9  Le mutazioni

Il termine “mutazione” fu usato per la prima volta nel 1902 dal botanico olandese Hugo de Vries. Studiando l’eredità mendeliana nella Rapunzia europea (Oenothera biennis), egli si avvide come talvolta apparisse un carattere che non era presente in nessun genitore né in alcun antenato. Pensò che il nuovo carattere derivasse da cambiamenti improvvisi dei geni che, così modificati, determinavano caratteristiche nuove poi trasmesse come gli altri caratteri ereditari.
Il termine mutazione sta quindi a indicare un improvviso cambiamento del materiale ereditario che determina il cambiamento caratteristico di un organismo, definito mutante.
Le mutazioni possono essere dominanti, se interessano un allele dominante, o recessive se interessano un allele recessivo.
Possono interessare le cellule somatiche e non sono trasmissibili alla progenie oppure germinali se coinvolgono i gameti e quindi sono ereditabili. Le prime si manifestano se sono dominanti, se si verificano in un certo stadio dello sviluppo e insorgono in alcune parti dell’organismo (se sono coinvolti geni della crescita cellulare si può avere la trasformazione tumorale della cellula).

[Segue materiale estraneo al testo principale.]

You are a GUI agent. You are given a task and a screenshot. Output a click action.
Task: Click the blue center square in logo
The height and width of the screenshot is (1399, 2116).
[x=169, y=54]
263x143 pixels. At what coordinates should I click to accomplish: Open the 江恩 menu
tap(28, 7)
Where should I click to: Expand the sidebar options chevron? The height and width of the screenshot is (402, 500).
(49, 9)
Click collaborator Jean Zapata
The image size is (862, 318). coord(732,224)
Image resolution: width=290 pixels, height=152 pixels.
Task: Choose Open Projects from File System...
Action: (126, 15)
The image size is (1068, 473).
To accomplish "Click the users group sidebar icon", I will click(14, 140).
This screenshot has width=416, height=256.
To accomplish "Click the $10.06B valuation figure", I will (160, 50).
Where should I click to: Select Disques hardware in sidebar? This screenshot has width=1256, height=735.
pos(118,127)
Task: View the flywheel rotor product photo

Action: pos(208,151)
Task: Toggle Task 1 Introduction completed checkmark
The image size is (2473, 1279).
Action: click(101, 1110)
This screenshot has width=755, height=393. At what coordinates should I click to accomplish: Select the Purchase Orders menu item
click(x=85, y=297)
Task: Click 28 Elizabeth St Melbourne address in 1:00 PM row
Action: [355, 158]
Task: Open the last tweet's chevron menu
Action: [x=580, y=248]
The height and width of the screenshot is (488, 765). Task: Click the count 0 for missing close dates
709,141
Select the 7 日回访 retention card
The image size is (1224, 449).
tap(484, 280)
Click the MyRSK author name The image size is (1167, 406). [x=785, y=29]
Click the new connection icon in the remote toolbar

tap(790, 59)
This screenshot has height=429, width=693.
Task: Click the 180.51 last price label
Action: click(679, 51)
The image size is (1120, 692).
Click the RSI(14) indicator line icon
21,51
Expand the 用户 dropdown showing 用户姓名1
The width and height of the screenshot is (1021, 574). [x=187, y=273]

Un’ulteriore distinzione delle mutazioni è in spontanee o indotte [  55   56  ].
Le mutazioni spontanee insorgono in condizioni normali, sono molto rare (la loro frequenza varia da 2 a 60 mutazioni ogni 106 gameti) e hanno un ruolo importante in fenomeni biologici quali l’evoluzione e la cancerogenesi. Si pensa siano implicate anche nell’invecchiamento, nell’aterosclerosi e nelle malattie autoimmuni e neurodegenerative. Nel caso dei virus le mutazioni possono anche portare alla capacità di cambiare ospite, questo fenomeno è detto spillover (A5).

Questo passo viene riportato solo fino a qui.